Edinburgh Printmakers
Until September 4th
4 stars
If a record is the ultimate mass-produced multiple, the mainstream music industry’s demise has seen a reclaiming of vinyl as a more bespoke medium whereby one work of art (musical) is packaged inside another (visual). This compendium lines up thirteen responses to the idea of the album cover as an outlet in itself by artists knee-deep in DIY culture and the fan-boy/girl allure of limited edition geekery.
Rather than go for some classy coffee table vibe, most reach for something more primitive.
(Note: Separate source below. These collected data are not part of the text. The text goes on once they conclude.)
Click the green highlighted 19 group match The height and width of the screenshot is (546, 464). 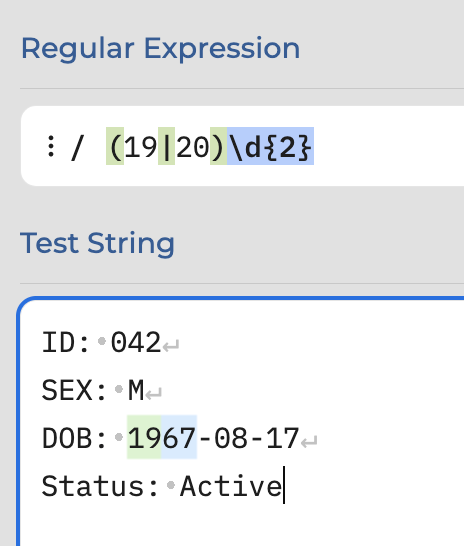coord(144,437)
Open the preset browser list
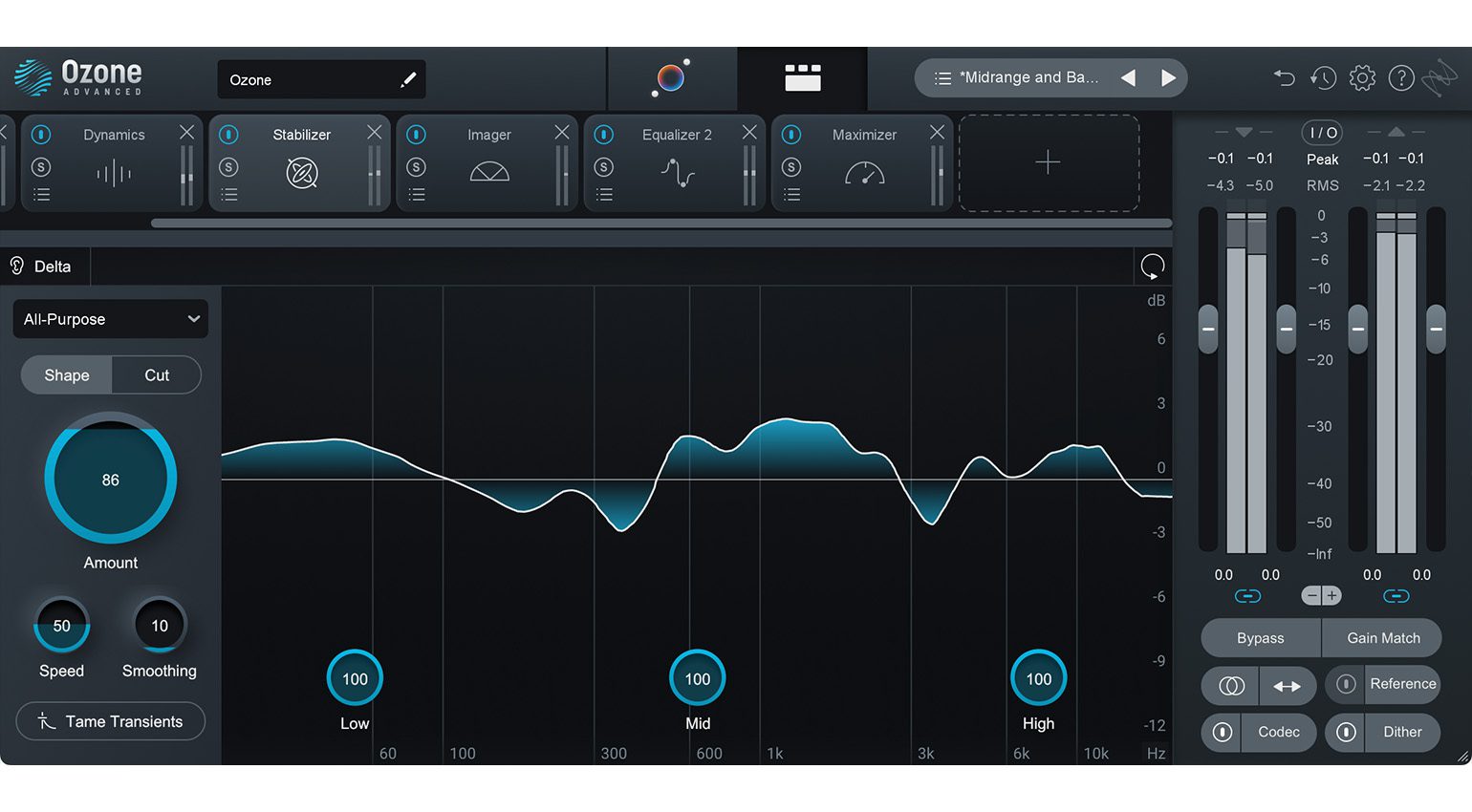1472x812 pixels. 942,77
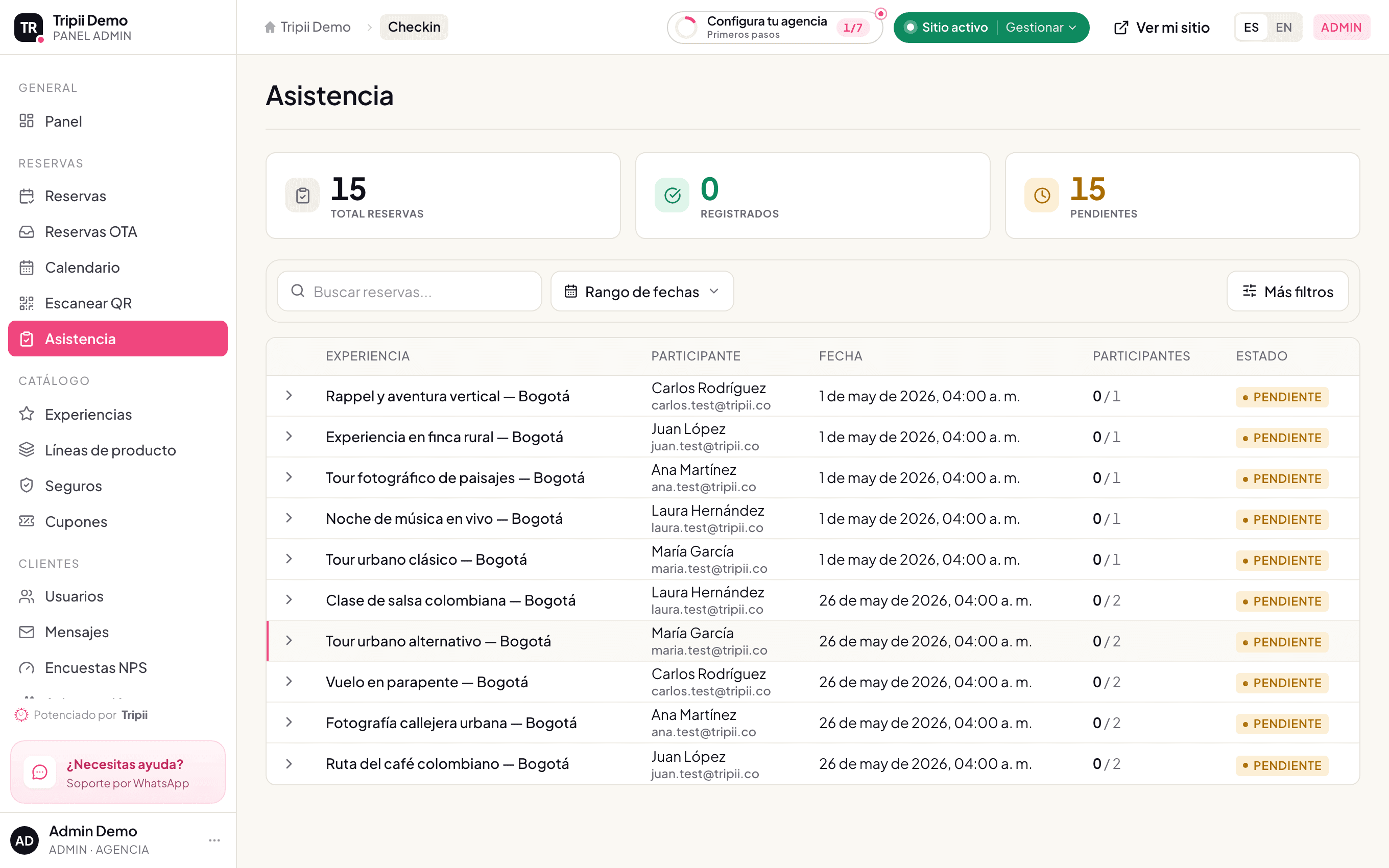Click the Seguros shield icon

(27, 486)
Malcy Duff’s warped cartoons find a natural home, while Tommy Crooks subverts the pastoral and Lee O’Connor captures a whiff of opium-den Victorian gothic.
The punning stunt of the show’s title is picked up, first by co-curator Norman Shaw with his European gothic horror comic art influenced double-sided gatefold ‘Princess of Wails,’ and in Mark Wallace’s ‘Lordin’ It,’ which features an image of moustache-era Peter Mandelson looking like a pink-tinted icon from schlock Japanese game-show, ‘Banzai!’
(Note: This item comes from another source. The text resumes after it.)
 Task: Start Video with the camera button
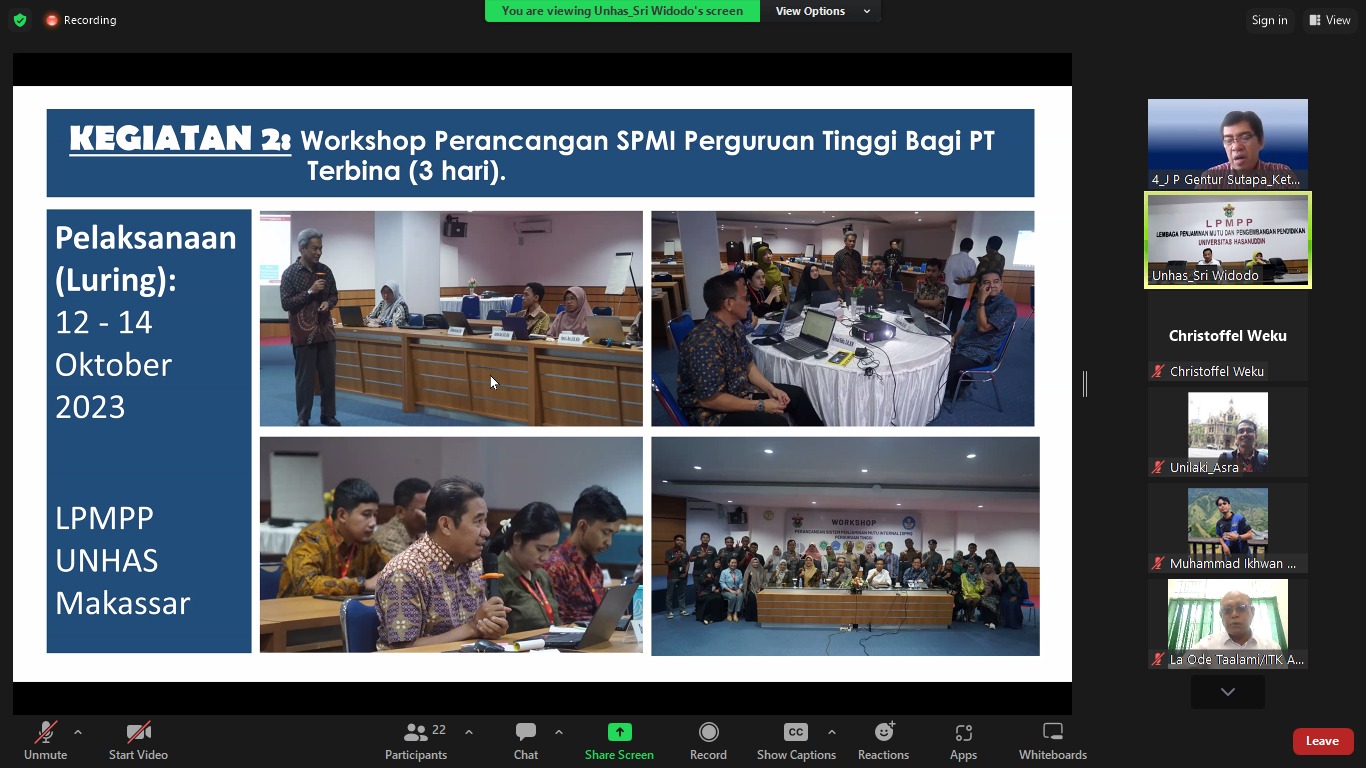coord(138,741)
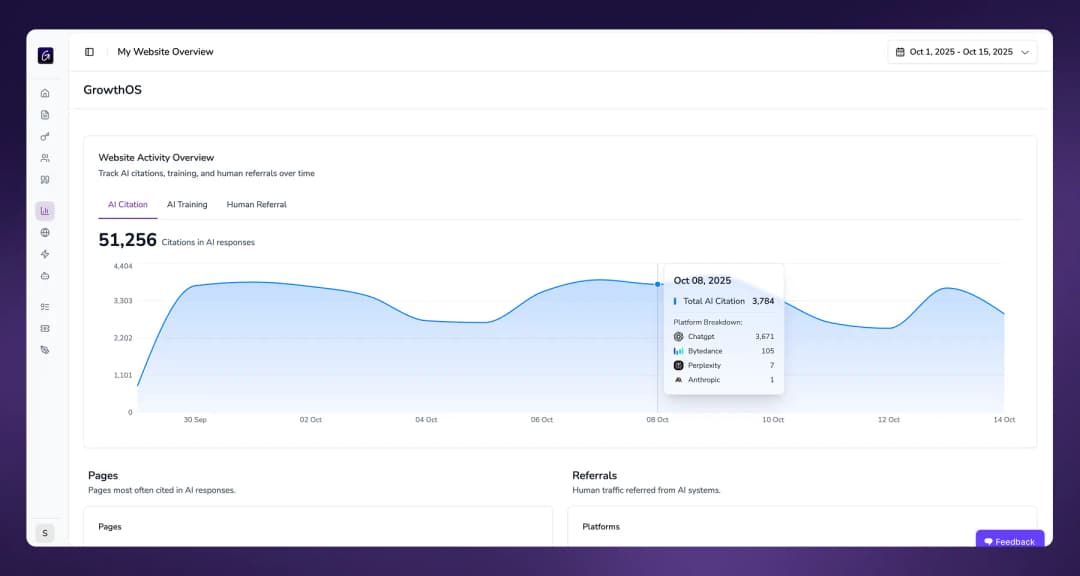
Task: Open the people icon in sidebar
Action: 45,158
Most of these are made on flat surfaces, and only Andy Wake’s fold-in diorama of Aleister Crowley and Duncan Marquiss’ actual gatefold sleeve long to be filed alphabetically with the rarest of the rare. Vicki Bennett’s shadowy crooner in ‘In Dreams’, meanwhile, presages her lavishly packaged picture disc, ‘This Is Light Music,’ a typically playful cut-up of pop cultural ephemera.
The second room finds the walls covered with album covers from Shaw’s own collection that act as part shrine, part record fair. And yes, there is a merch stall.